Eines Nachts, als sie in ihrem Zimmer schlief, weckte sie ein hohes, wildes Geräusch von draußen. In ihrem halbwachen Zustand hielt sie es für die Schreie von Seevögeln. Auf Turtle Island gab es jede Menge Seevögel: Enten, Gänse, Möwen, Reiher, Schwäne und große weiße Silberreiher. Aber die schmalen Strände, auf denen die Vögel sich aufhielten, lagen auf der anderen Seite der Insel. Gewöhnlich versammelten sie sich nicht auf der sumpfigen Seite, wo Alice’ Haus stand. Doch wenn es keine Vögel waren, was hörte sie dann? Vorsichtig und ein wenig ängstlich sah Alice aus dem Fenster. Dort, kurz hinter den Binsen, schwamm ein kleines Ruderboot auf dem dunklen Wasser, das im Mondlicht glänzte. In dem Boot stand ein Mann, und er spielte - das war das seltsame Geräusch - einen Dudelsack! Alice schaute auf die Uhr. Es war zwei Uhr morgens.Wütend öffnete sie das Fenster. »He, hören Sie damit auf, Mister!«, schrie sie. »Wir wollen hier schlafen!«
»Alice?« ertönte es da. »Alice Thurston? Die Krankenschwester?«
Alice kniff die Augen zusammen, um ihn besser zu sehen. Und dann wusste sie es. Es war Jim, der Feuerwehrmann! Alice erstarrte. Ihr fiel ein, dass sie das Haus und seine Lage in allen Einzelheiten beschrieben hatte, so dass er es ohne Probleme gefunden hatte.

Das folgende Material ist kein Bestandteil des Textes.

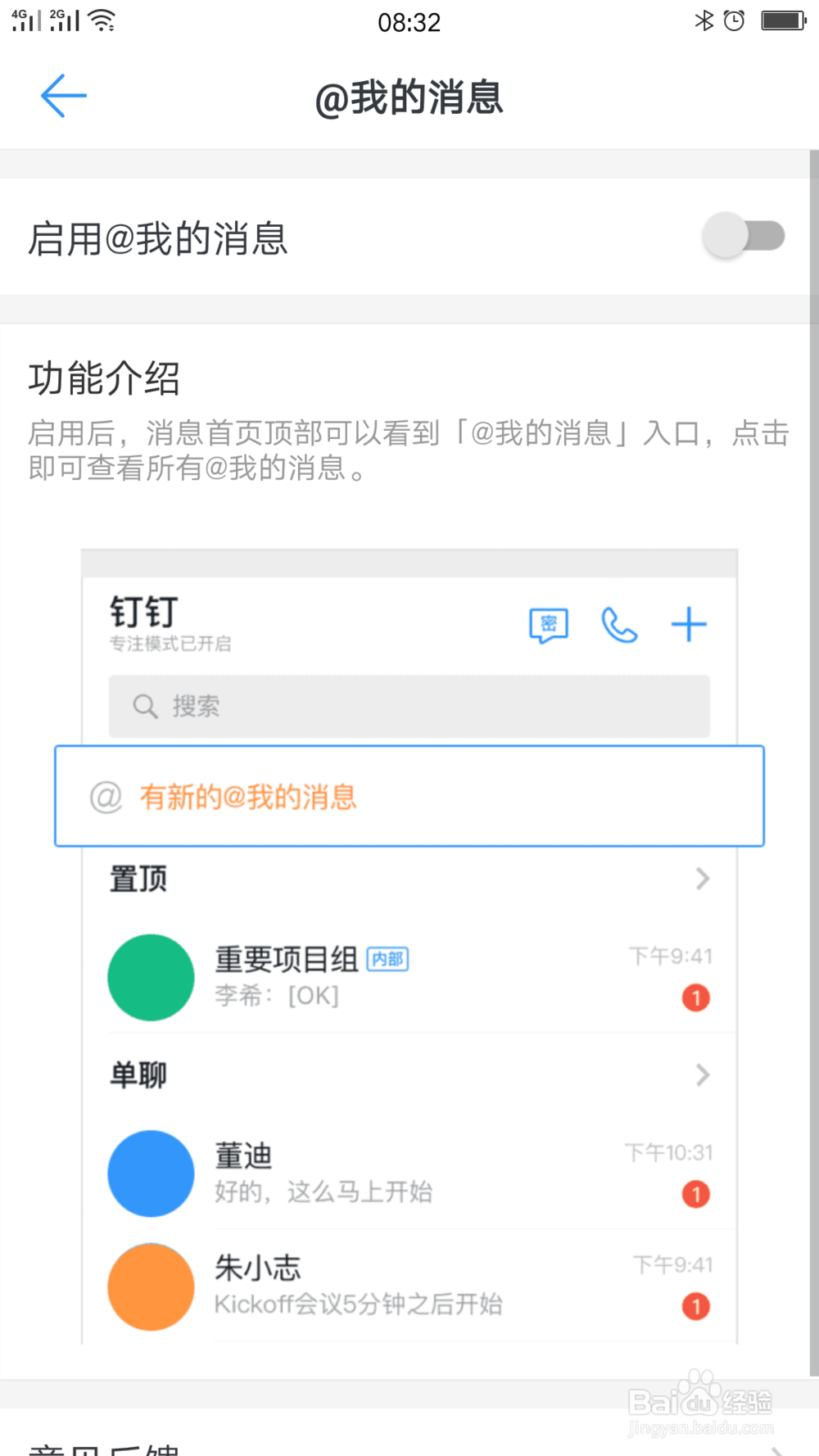
Task: Click the 搜索 search field
Action: pyautogui.click(x=410, y=706)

»Ich bin hier«, begann Jim, »um dir einen Heiratsantrag zu machen. Willst du mich heiraten, Schwester Alice?«
Alice war sprachlos, brachte aber krächzend eine einzige Silbe heraus: »Ja.«
Ohne ein weiteres Wort ruderte Jim in die Dunkelheit zurück. Alice konnte nicht wieder einschlafen.War das wirklich gerade geschehen? Hatte sie es vielleicht nur geträumt?
Am nächsten Morgen ging Alice zur Arbeit. Sie fragte sich, was Jim wohl als Nächstes vorhatte. Dann, gegen Mittag, sah sie ihn auf dem Gang auf sie zukommen. Er trug einen Anzug mit Krawatte und sah so gut aus wie eh und je, wenn auch ein bisschen nervös. Aufgeregt zog Alice ihn in einen leeren Raum, damit sie ungestört sein konnten. Da kniete Jim vor ihr nieder und bot ihr einen Brillantring dar. Alice fiel fast in Ohnmacht. Dann stand Jim wieder auf und küsste sie auf den Mund. Alice war noch nie so geküsst worden.
Das Paar heiratete, und Jim zog ins Haus auf Turtle Island. Gemeinsam mit Alice kümmerte er sich um Alice’ Mutter. Sie bekamen einen Sohn, James junior, der die Schildkröteninsel verließ, um die Universität zu besuchen, und nie wieder zurückkehrte. Er heiratete ein Mädchen aus dem Universitätssekretariat, und sie zogen ans Meer in Jersey. Sie hatten eine Tochter, und das bin ich. Im Sommer besuchten wir oft die Großeltern auf Turtle Island.Wenn mein Vater und mein Großvater angeln gingen, nahmen sie mich manchmal mit. Großvater hatte eine Veranda ans Haus gebaut, von der aus man aufs Meer sehen konnte. Manchmal saß ich stundenlang da und sah den Booten unter mir zu.Wie schön es war, in der Ferne die Wolkenkratzer von Manhattan zu sehen. Das machte die Welt so vertraut. Als Großmutter Alice vor fünf Jahren starb, - ein Jahr nach Großpapa Jim -, hinterließen sie mir das Haus.
Ich liebe das Haus, und ich liebe die Schildkröteninsel. Es ist immer noch so wie in einer Kleinstadt. Die meisten Leute hier arbeiten in der Innenstadt. Es gibt hier Feuerwehrmänner, Menschen, die im Krankenhaus arbeiten, Lehrer, Büroangestellte und ein paar unerschütterliche Fischer. Manche Leute bleiben auch auf der Insel und haben dort ein Geschäft. Es gibt zwei Supermärkte, eine Tankstelle, eine Schule, drei Segelclubs, zwei Kirchen, verschiedene Läden für Angeln und Köder und jede Menge Restaurants und Stände für Meeresfrüchte. Vielen ist es hier zu langweilig, aber genau das ruhige Leben hier gefällt mir so gut. Und obwohl ich Sie noch nicht besonders gut kenne, habe ich das Gefühl, als ob es Ihnen auch gefallen würde.